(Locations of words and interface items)
- - - - - - -

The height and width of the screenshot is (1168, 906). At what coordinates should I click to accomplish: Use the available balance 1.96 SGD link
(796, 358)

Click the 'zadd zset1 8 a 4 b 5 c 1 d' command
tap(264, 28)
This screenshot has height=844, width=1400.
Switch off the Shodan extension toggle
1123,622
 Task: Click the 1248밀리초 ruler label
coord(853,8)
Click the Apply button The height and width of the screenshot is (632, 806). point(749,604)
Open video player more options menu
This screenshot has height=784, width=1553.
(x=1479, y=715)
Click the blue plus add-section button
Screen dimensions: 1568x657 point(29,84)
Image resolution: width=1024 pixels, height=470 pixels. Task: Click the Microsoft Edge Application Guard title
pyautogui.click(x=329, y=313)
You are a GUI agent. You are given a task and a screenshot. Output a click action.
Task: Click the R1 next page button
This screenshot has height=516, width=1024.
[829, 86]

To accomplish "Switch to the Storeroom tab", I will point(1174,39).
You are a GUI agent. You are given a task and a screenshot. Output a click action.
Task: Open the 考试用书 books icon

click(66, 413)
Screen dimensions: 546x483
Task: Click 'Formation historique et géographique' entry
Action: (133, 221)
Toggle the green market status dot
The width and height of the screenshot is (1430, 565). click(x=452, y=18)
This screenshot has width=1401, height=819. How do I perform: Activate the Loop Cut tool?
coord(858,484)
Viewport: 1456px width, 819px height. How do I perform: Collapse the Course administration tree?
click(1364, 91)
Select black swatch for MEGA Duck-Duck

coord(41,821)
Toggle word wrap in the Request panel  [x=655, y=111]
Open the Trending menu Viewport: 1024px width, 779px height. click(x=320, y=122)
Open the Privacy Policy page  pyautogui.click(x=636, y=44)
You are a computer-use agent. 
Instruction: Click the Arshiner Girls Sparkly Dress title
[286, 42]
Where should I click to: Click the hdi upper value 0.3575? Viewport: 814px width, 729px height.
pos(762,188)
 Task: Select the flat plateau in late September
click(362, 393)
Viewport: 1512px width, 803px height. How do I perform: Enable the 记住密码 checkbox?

- - - - - - -

:: PROBLEM DESCRIPTION ::
Copy the entries above word for word, from the line containing "Open the Privacy" through the end of the entries.

:: RESPONSE BELOW ::
Open the Privacy Policy page  pyautogui.click(x=636, y=44)
You are a computer-use agent. 
Instruction: Click the Arshiner Girls Sparkly Dress title
[286, 42]
Where should I click to: Click the hdi upper value 0.3575? Viewport: 814px width, 729px height.
pos(762,188)
 Task: Select the flat plateau in late September
click(362, 393)
Viewport: 1512px width, 803px height. How do I perform: Enable the 记住密码 checkbox?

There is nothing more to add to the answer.